═══ Record excerpts ═══

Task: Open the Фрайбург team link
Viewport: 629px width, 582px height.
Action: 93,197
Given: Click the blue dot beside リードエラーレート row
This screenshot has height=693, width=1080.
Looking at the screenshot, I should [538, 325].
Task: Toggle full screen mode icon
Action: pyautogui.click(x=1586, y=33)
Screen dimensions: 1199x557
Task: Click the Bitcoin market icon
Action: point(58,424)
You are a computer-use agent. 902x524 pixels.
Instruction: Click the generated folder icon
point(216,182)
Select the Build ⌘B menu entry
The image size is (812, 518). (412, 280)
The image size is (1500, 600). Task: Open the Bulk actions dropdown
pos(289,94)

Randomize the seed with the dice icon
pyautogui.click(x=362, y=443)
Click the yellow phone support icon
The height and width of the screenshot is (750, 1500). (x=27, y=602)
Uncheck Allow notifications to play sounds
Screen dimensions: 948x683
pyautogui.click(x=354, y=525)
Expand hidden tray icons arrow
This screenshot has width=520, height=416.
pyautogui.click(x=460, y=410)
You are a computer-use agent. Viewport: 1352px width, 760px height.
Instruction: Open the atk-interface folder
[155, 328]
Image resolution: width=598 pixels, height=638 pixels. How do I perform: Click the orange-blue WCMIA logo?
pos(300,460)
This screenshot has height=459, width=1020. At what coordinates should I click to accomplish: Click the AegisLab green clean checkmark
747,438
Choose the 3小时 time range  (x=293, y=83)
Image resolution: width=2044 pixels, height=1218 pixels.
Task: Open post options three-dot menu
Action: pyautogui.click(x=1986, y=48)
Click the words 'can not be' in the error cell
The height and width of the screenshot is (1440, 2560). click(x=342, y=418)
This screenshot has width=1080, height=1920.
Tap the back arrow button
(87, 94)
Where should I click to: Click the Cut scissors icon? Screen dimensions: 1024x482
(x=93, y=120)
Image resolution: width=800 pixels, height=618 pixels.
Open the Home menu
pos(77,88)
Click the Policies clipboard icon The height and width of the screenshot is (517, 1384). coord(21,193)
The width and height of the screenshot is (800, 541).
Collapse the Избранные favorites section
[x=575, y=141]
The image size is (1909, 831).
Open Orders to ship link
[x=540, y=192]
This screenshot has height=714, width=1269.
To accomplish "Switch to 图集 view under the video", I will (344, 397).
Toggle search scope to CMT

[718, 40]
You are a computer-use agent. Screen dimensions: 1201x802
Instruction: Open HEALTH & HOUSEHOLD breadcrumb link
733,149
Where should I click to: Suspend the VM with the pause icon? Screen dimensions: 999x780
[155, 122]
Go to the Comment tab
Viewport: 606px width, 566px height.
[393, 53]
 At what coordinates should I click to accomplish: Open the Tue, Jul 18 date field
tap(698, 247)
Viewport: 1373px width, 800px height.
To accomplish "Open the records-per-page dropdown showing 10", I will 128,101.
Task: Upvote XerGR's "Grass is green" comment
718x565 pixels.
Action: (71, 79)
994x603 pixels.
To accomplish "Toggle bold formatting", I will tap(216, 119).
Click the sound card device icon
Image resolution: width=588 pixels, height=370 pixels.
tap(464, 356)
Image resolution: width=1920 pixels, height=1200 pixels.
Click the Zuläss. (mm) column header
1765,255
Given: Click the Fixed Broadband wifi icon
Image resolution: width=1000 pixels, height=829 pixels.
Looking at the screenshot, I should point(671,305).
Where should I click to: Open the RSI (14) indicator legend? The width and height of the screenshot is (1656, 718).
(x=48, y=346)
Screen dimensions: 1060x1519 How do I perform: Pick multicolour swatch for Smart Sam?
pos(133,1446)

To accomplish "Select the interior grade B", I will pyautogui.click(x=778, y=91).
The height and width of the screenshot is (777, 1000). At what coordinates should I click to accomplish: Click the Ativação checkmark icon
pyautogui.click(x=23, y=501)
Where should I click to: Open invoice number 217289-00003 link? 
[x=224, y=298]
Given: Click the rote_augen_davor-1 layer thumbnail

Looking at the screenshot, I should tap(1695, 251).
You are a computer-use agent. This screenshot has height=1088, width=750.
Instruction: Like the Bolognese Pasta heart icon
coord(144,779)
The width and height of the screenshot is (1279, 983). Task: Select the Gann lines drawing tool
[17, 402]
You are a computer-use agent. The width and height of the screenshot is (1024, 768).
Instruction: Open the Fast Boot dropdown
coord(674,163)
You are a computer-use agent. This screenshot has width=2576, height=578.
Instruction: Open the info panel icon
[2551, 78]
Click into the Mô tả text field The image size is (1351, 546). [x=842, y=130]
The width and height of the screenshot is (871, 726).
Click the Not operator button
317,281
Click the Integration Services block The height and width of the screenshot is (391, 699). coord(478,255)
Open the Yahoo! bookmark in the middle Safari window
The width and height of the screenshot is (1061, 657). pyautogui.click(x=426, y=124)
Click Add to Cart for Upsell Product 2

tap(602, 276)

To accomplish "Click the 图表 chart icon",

═══

Your objective >> Please copy the lines above from the line with "Screen dimensions: 948x683" up to and including the line with "You are a computer-use agent. Viewport: 1352px", exactly as written and with nothing else.

Solution to this problem >>
Screen dimensions: 948x683
pyautogui.click(x=354, y=525)
Expand hidden tray icons arrow
This screenshot has width=520, height=416.
pyautogui.click(x=460, y=410)
You are a computer-use agent. Viewport: 1352px width, 760px height.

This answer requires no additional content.